[Records contained in a dataset]
· · · ·

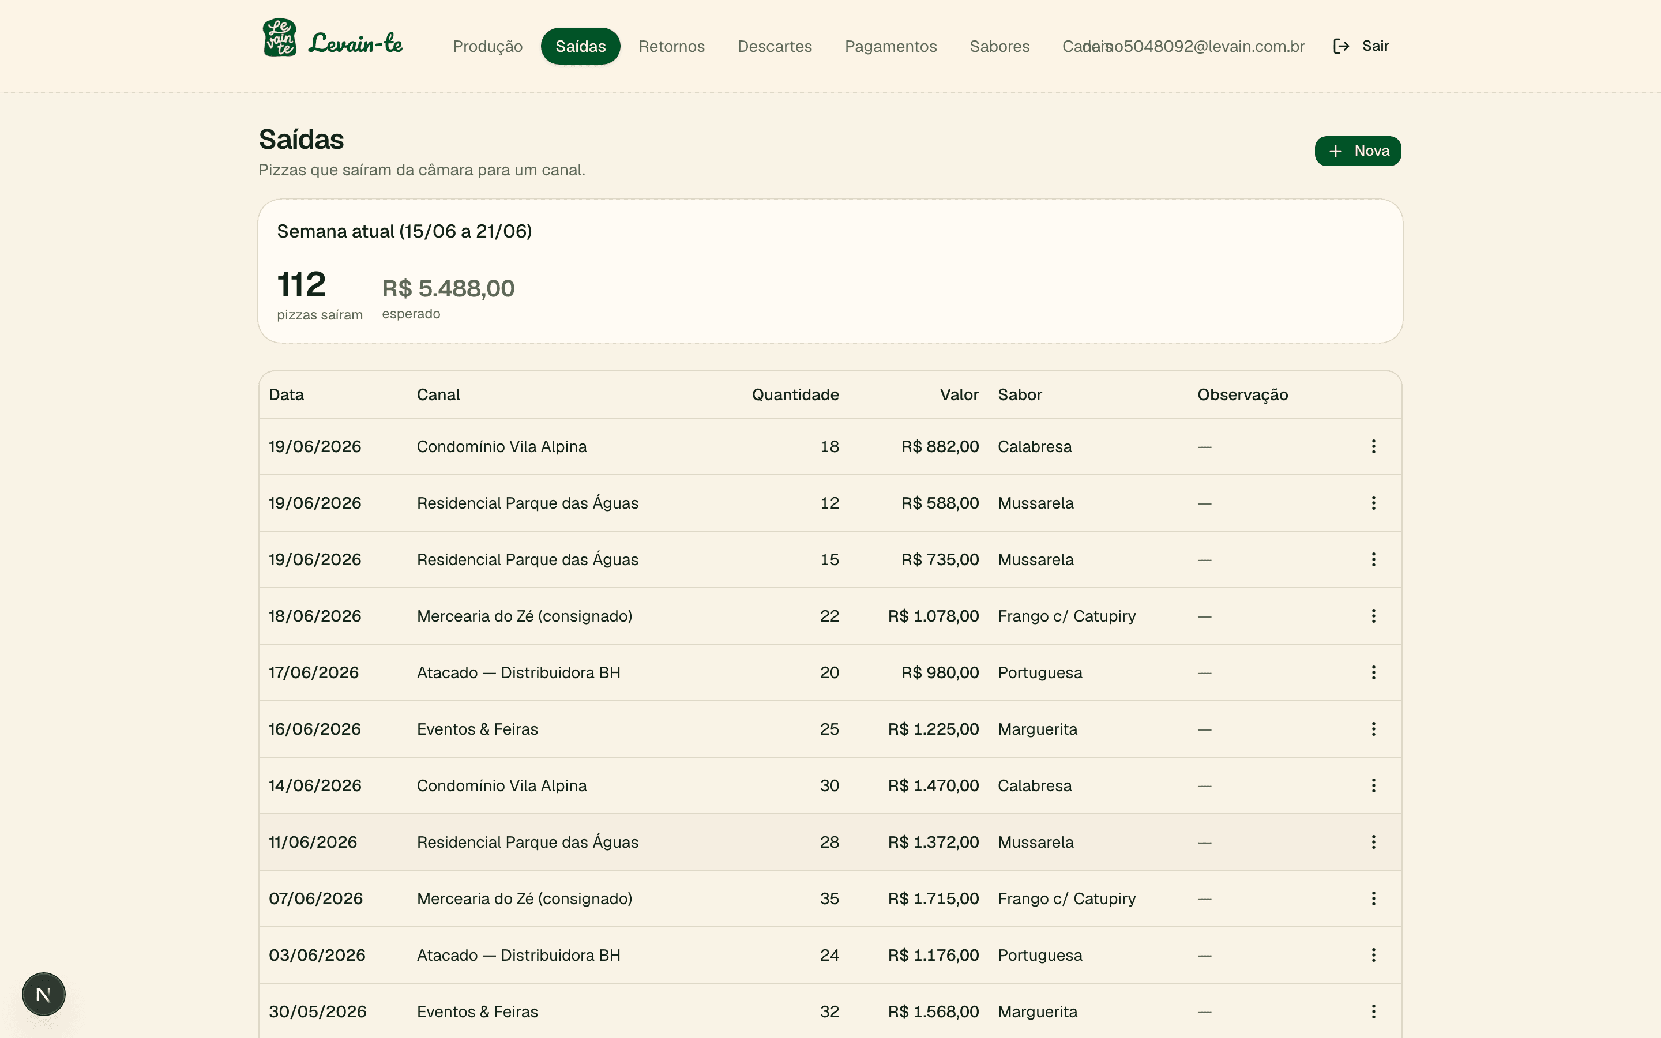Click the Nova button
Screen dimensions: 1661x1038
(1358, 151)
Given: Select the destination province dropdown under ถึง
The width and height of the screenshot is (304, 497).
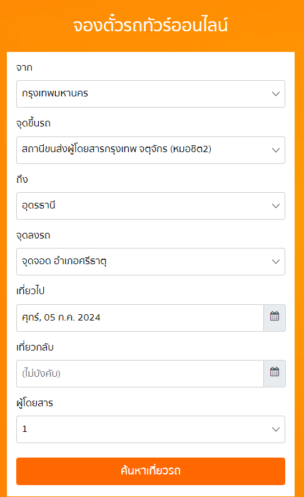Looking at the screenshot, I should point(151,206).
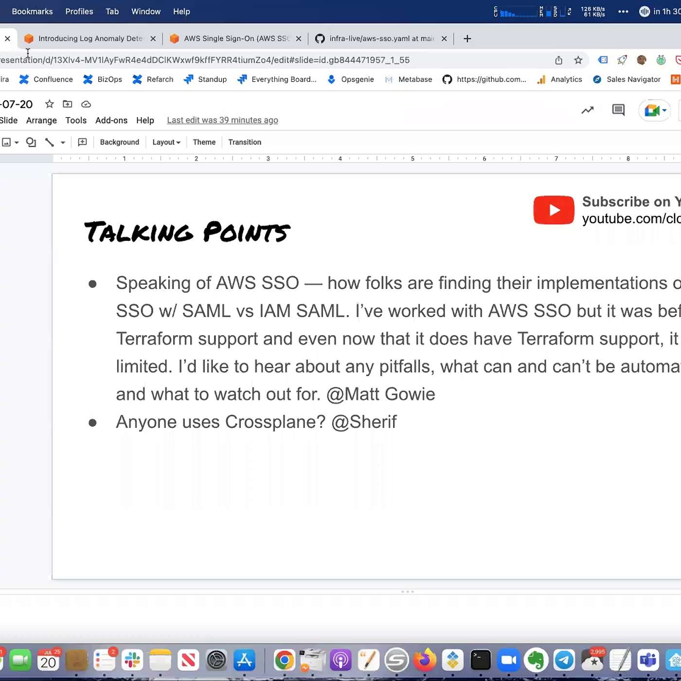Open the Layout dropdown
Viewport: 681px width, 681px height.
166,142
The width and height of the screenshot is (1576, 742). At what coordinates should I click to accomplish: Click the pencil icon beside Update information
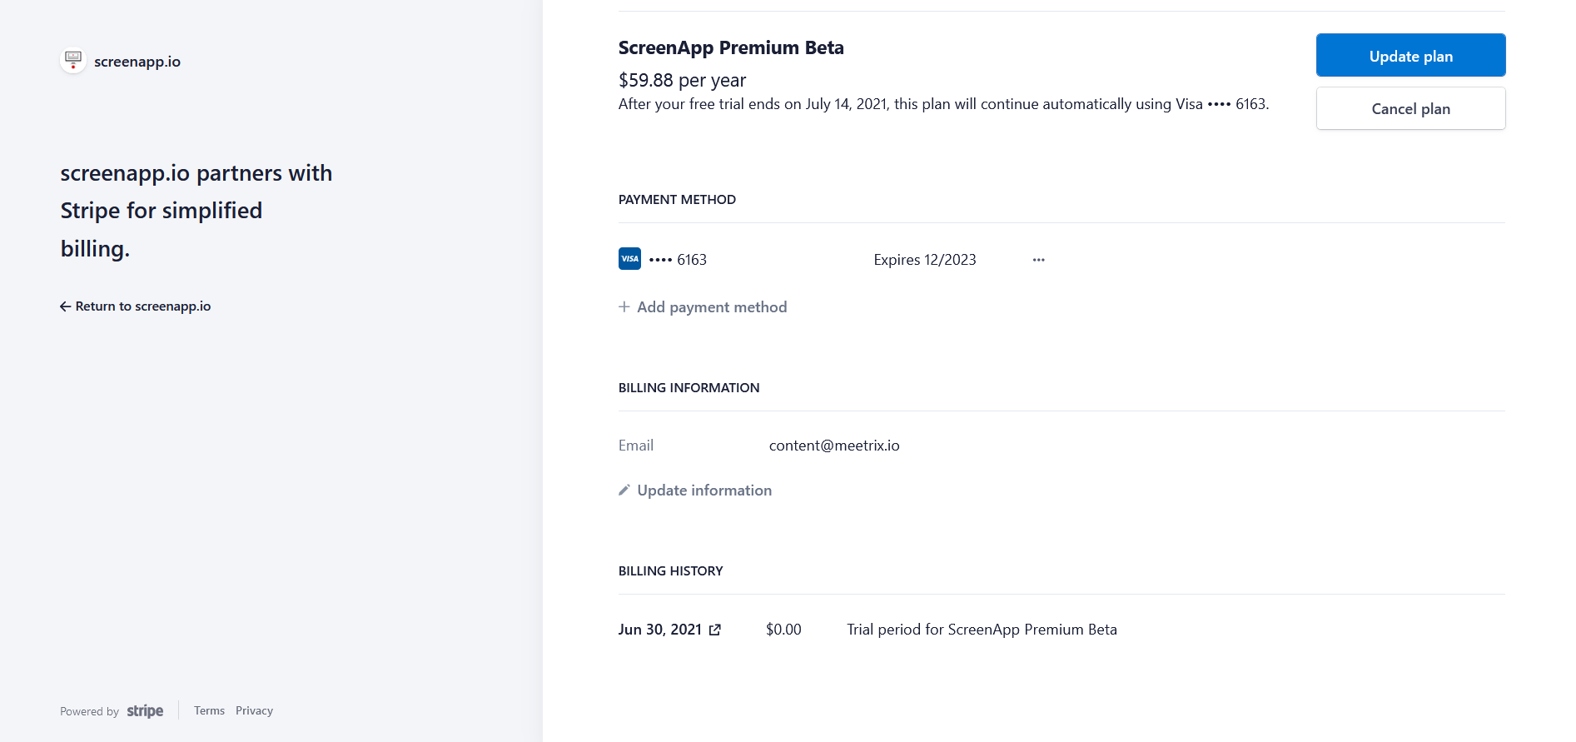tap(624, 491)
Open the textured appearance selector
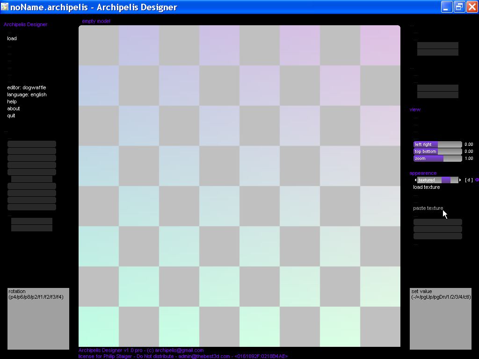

· · · ·

Write out exactly the lines beginning with the line that holds "Given: Select the" and ending with the final line of the data, both ends included, without the pictures.

Given: Select the destination province dropdown under ถึง
The width and height of the screenshot is (304, 497).
Looking at the screenshot, I should point(151,206).
Open the Layout dropdown
Viewport: 681px width, 681px height.
166,142
The width and height of the screenshot is (1576, 742). At what coordinates should I click to accomplish: Click the pencil icon beside Update information
tap(624, 491)
Open the textured appearance selector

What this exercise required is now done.